Los Angeles Lakers forward Kobe Bryant (24) looks Wednesday night on after the Lakers defeat of the Utah Jazz 101-96 at Staples Center in Bryant's final game of his career. Bryant scored 60 points in the game. Robert Hanashiro/USA Today Sports/Reuters

There’s an old idiom in basketball that goes, “Shooters gonna shoot.” And Kobe Bryant — a man who attempted some 30,000 field goals in his career — is nothing if not a shooter. So as his 20-year career entered its 11th hour, the 37-year-old Los Angeles Lakers legend played out his final game Wednesday night exactly how NBA fans have come to expect: guns-blazing, scoring an incredible 60 points while firing up 50 shots.

Bryant had announced that he would retire after the season, and with the Lakers long-eliminated from playoff contention, Wednesday's contest in Los Angeles against the Utah Jazz was his final NBA game. The finale started slow with a series of misses for the "Black Mamba," a nickname the ever-confident Bryant bestowed upon himself. All the while, the Golden State Warriors' simultaneous chase of the season wins record threatened to overshadow his swan song. As the half wore on, Bryant kept putting up shots of all flavors: runners, floaters, fadeaways, three-pointers, free-throws, layups.

And there was some vintage, if aging, Kobe — a play with a classic Bryant series of pivots and fakes along the corner, into a baseline drive that finished in a half-dunk that, perhaps, would have been an emphatic slam a decade ago.

At halftime, he had 22 points.

Never satisfied, Kobe kept shooting in the second half. Like a heavyweight boxer trailing in the last round, he took every chance that, in other circumstances, might have been ill-advised. But with Bryant on his way out of the league he had once dominated, winning five championships along the way, the superstar had a green light to shoot from anywhere. His teammates seemingly looked to give him the ball on every offensive possession.

By the end of the game, a limping, tired Kobe seemed somehow reborn. He found his range. And while Bryant broke his career-high for attempts, putting up the most shots in a game since Basketball Reference started tracking the stat in the '80s, he also seemed to return to form by the fourth quarter.

As the Warriors streamrolled their way to 73 wins, Bryant's feverish final bow became the center of attention for NBA fans.
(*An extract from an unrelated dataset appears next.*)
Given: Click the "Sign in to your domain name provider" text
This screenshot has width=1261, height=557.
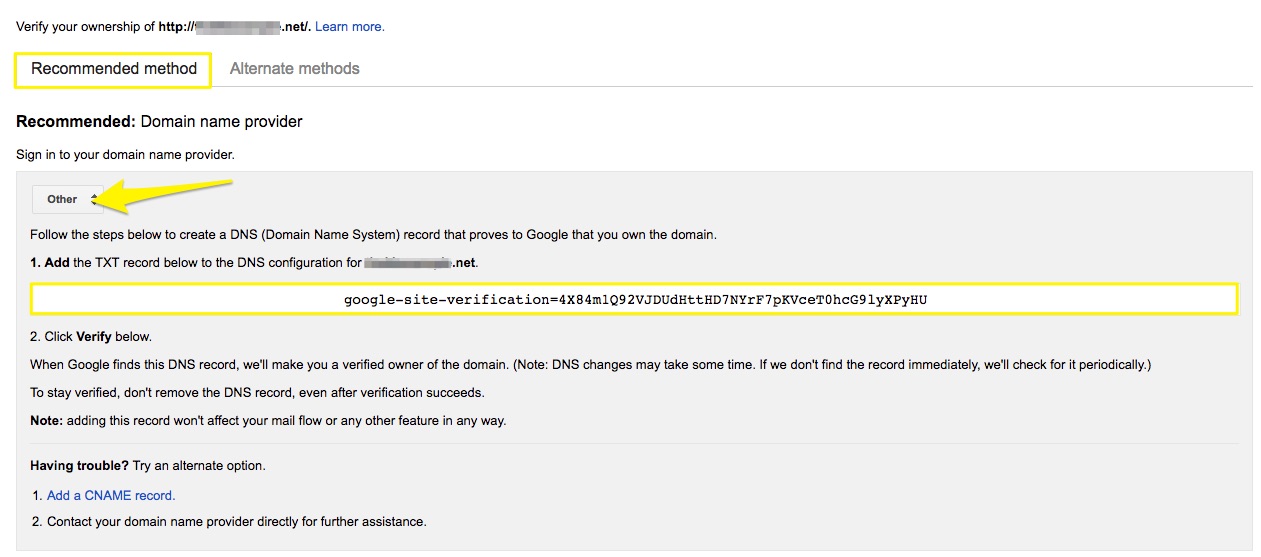Looking at the screenshot, I should 125,155.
He scored 15 of his team's final 17 points, including a jump-shot that gave the Lakers the lead with about 30 seconds left. The Lakers would go on to win, which, in a meaningless contest, didn't particularly matter.

At the end of the game, Kobe had 60 points, his sixth career game of 60 or more. And for a player known for taking over games, a superstar formed in the Michael Jordan mold, he had left the game as he had once ruled it.

After the clock hit zero, his Hall of Fame career concluded, Bryant addressed the crowd. "All I can do here is thank you guys," he said. "This has been absolutely beautiful. I can’t believe this comes to an end."

It was an ending that was as fitting as it was unbelievable. "You can't write something better than this," Bryant said.